Tomorrow I'm leading worship at the Church. our normal worship leader is off on some unspeakable adventure and which makes it my duty to fill in. I'm excited. I think we have a good set and we certainly have a great group of musicians. After church I have a birthday party at the local bowling ally for a five year old who's house I helped build in Pearlington. I'm looking forward to that - I think it will be a really great time! I love that this job gives me the chance to be a part of people's lives in such a personal way. Each house, each family, and even each day just gives me the chance to live the gospel toward others.
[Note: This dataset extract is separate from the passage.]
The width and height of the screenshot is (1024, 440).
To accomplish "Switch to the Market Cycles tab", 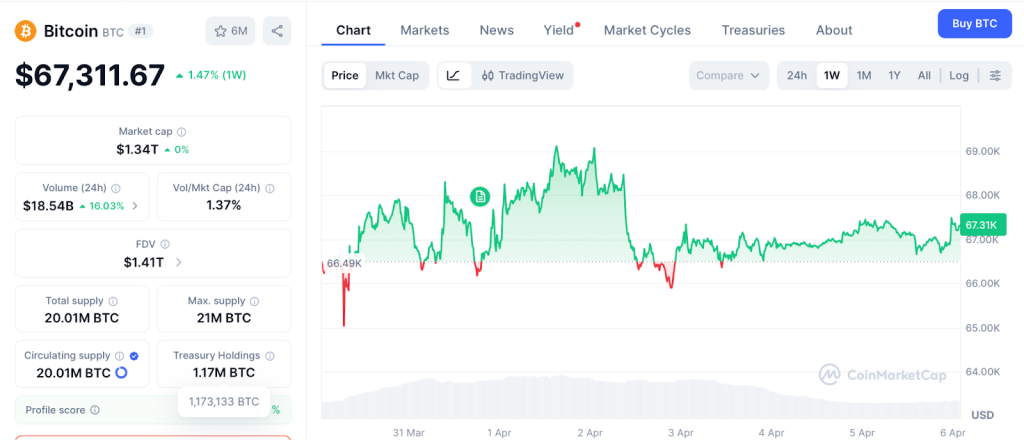I will click(x=647, y=30).
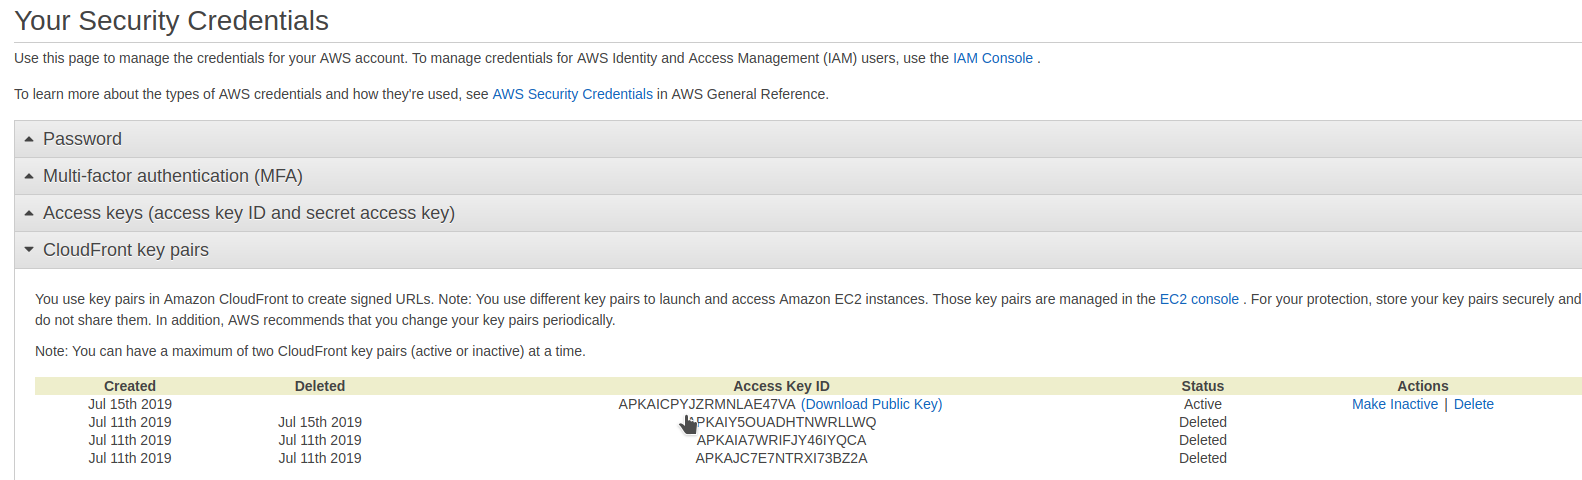Open the AWS Security Credentials reference link
1582x480 pixels.
(572, 95)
I've learned a lot about how to love people. Yet there is so much more to learn!

As always, thanks for your support and prayers. Please continue to pray for this area, and I could personally use prayer for my personal finances. I love what I'm doing but it does not pay much and with the pressure of school loans, the cost of the road trip home for Christmas, and just the everyday expenses of living in this country - money is always extremely tight. So pray that I either win the lottery (after Mississippi starts having a lottery that is...) or that I can just continue to learn how to trust the Lord that He knows how many hairs are on my head and is able meet me and take care of me where I am. Empty wallet and all.